• _Extrait cité_:
◆ ◆ ◆

Une fois dans la file d'attente, il se dit qu'il pourrait utiliser son joker mais à quoi bon, le douanier, n'était ni blanc, ni Canadien, alors ça ne marcherait pas. Après tout, il était un Homme avec un grand H. Il devrait donc pouvoir affronter sa peur dignement.

Il présente enfin son passeport au douanier. Celui-ci regarde la photo du passeport, regarde Kouadio. Retourne le titre de voyage, lit dessus "Passeport Canada". Il regarde à nouveau la photo, puis mon ami. Tellement son cœur battait vite, il l'a entendu se suicider en se décrochant pour tomber dans son ventre. Il transpirait à grosses gouttes. C'est alors que le douanier lui dit :

- Est-ce que tu es Canadien ?

 

Est-ce que c'était une question piège ? Qu'est-ce que le douanier voulait qu'il lui réponde ? Bien franchement, comment quelqu'un, qui tenait entre ses mains un titre de voyage où il était inscrit "Passeport Canada" avec sa photo dessus, pouvait lui demander s'il était Canadien ? Ou alors c'était à cause de son physique d'homme africain donc difficile de croire qu'il était un digne fils du village du père Noël.

- Oui, monsieur, balbutia-t-il. Oui, je suis Canadien de Montréal.

 

C'est alors que le douanier décroche son téléphone de service, compose un numéro et dit à son interlocuteur :

- J'en ai attrapé un. Il est en face de moi. Prépare les affaires, j'arrive avec lui.

 

Là, il lève les yeux vers Kouadio, un petit sourire en coin :

- Canadien ? De Montréal même ? Ah ! C'est bien ça. Suis-moi !

- Seigneur, je suis foutu, se disait Kouadio à lui-même, grand peureux de son état. Des Canadiens sont peut-être recherchés. Quel crime ont-ils bien pu commettre. Ils vont me frapper dans un coin ou m'emprisonner en plus de garder ma marchandise. J'y ai mis toutes mes économies. Mais qu’est-ce qui m'a pris de lui dire que j'étais de Montréal. Qui m'a envoyé ? Toi, on te demande si tu es Canadien sous forme de question fermée dont la réponse la plus simple est oui ou non et toi, tu t'étales ! Voilà, maintenant ils vont me coincer ici. Si quelqu'un serre mon cou dans ce couloir, c'est ni vu ni connu. Eh Dieu ! Pardon, aide-moi. Je jure que je ne vais plus jamais coller mon chewing-gum sous les bancs de l'église. Si je sors vivant d'ici, je promets de prier tous les jours. La prochaine fois que ma copine me demandera quelque chose, je promets de le lui donner. En plus, le douanier a gardé mon passeport. Je suis mort dans le scénario ...

◆ ◆ ◆

• _Tâches demandées_:
**a.** Répondez à ces questions sur le récit du passage à la douane :
(i) Quels mots le douanier lit-il sur le titre de voyage ?
(ii) De quelle ville Kouadio affirme-t-il être ?
(iii) Que jure Kouadio de ne plus jamais faire à l'église ?
**b.** Pouvez-vous reprendre le récit du passage à la douane juste après sa dernière phrase ?
Les lignes présentées ensuite forment un matériel indépendant de ce récit.

• _Matériel fourni_:
◆ ◆ ◆

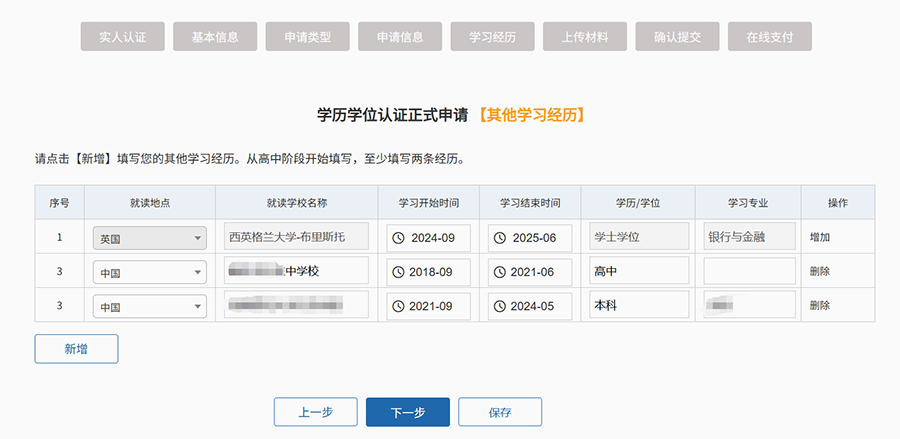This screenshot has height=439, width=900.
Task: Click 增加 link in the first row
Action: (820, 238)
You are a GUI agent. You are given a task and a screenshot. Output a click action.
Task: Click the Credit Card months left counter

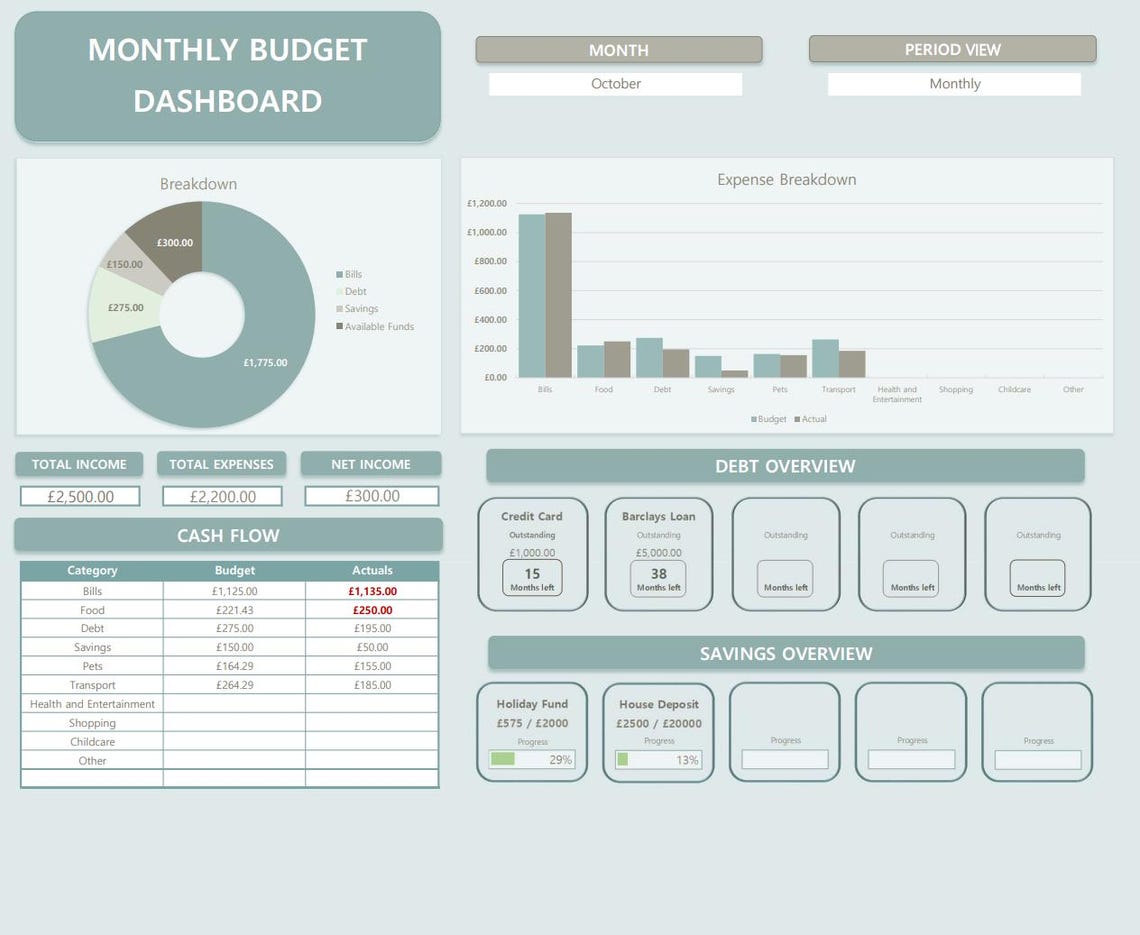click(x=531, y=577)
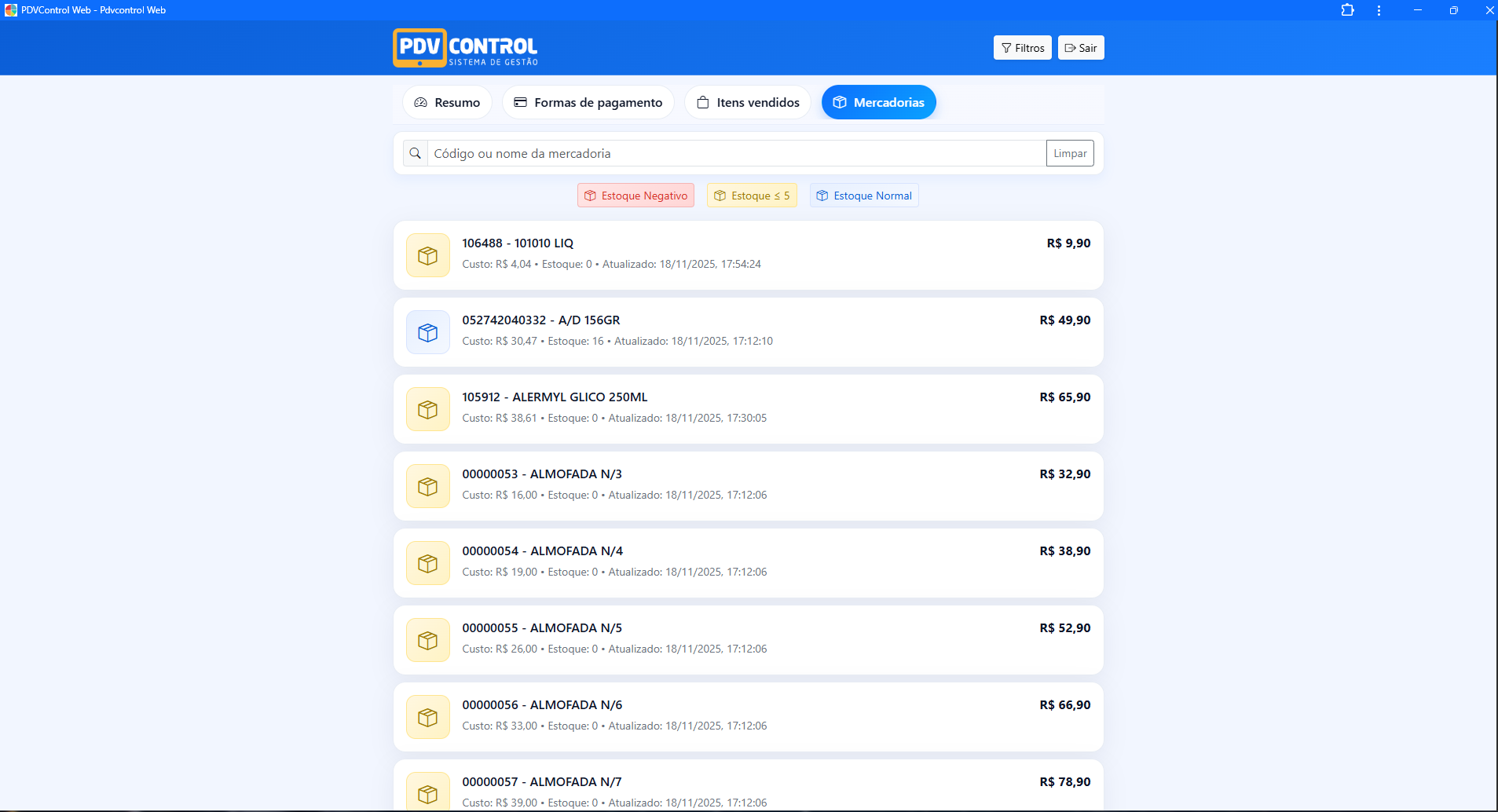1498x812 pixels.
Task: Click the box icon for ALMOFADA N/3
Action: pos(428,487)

◆ ◆ ◆

• _Réponses_:
**a.**
(i) « Passeport Canada ».
(ii) De Montréal.
(iii) Coller son chewing-gum sous les bancs de l'église.

**b.**
 

En suivant le douanier dans ce labyrinthe de l'aéroport où toutes les portes se ressemblaient, mon ami avait le tournis, la nausée, des sueurs froides tellement il avait peur. C'est alors qu'ils arrivent dans une pièce. Un endroit exigu où il n’y avait qu'une table et une chaise. Un spot lumineux au-dessus de cette seule place assise. Un vrai décor de film policier, une sorte de salle d'interrogatoire. Le douanier qui l’escortait demande à Kouadio de s'asseoir prenant soin d'arrêter le ventilateur plafonnier qui jusque-là était en marche avant de sortir et de le laisser seul, livré à lui-même. Bref, tout pour le stresser au maximum.

Mon ami était trempé de la tête au pied. Il savait que son jour était arrivé parce qu'il les entendait parler derrière la porte. Ils murmuraient des phrases inaudibles et subitement, un autre douanier arrive, suivi d'un second, puis d’une troisième. L’un d’eux lui demande :

- Alors, c'est toi le Canadien ?

- Comment ça, c’est moi ? Moi, qui ? Moi comment ? Se murmurait Kouadio.

 

C'est à cet instant que deux autres douaniers ont pénétré dans la salle avec celui qui l'avait accompagné jusqu'ici. Ils l’encerclèrent et l'un d'eux a déposé sur la table un objet qui semblait être une boîte à chaussure. Oui, oui, c'était bien ça, une boîte à chaussure. Alors, il regarde Kouadio, l'ouvre et lui demande :

- Mon frère, ça là, c'est quoi ? C'est de l’argent non ? Tous les jeunes Canadiens qui viennent ici  en vacances nous donnent ça. Mais quand on va à la banque, on nous dit qu'on ne peut pas nous échanger ça en devises locales. Quand on va au magasin, les commerçants, qui habituellement, acceptent les euros et les dollars américains, nous disent que ça là, ils ne prennent pas. Donc comme toi tu es Canadien, il faut nous dire ce que c'est !

Kouadio s'approche, regarde à l'intérieur de la boîte qui était pleine à craquer de billets Canadian Tire et il éclate de rire. Tout son stress était passé. Il riait aux larmes.

Mais, pour vous aider à comprendre sa réaction, regardez les billets de banque américains. Ils se ressemblent tous, du même vert, d’où leur appellation de Billet vert. Seules leurs valeurs monétaires changent et tout le monde connaît le dollar américain.

 

us$

Regardez maintenant les dollars canadiens. Une monnaie arc-en-ciel dans laquelle chaque billet à une couleur différente et cette devise est encore méconnue de tous.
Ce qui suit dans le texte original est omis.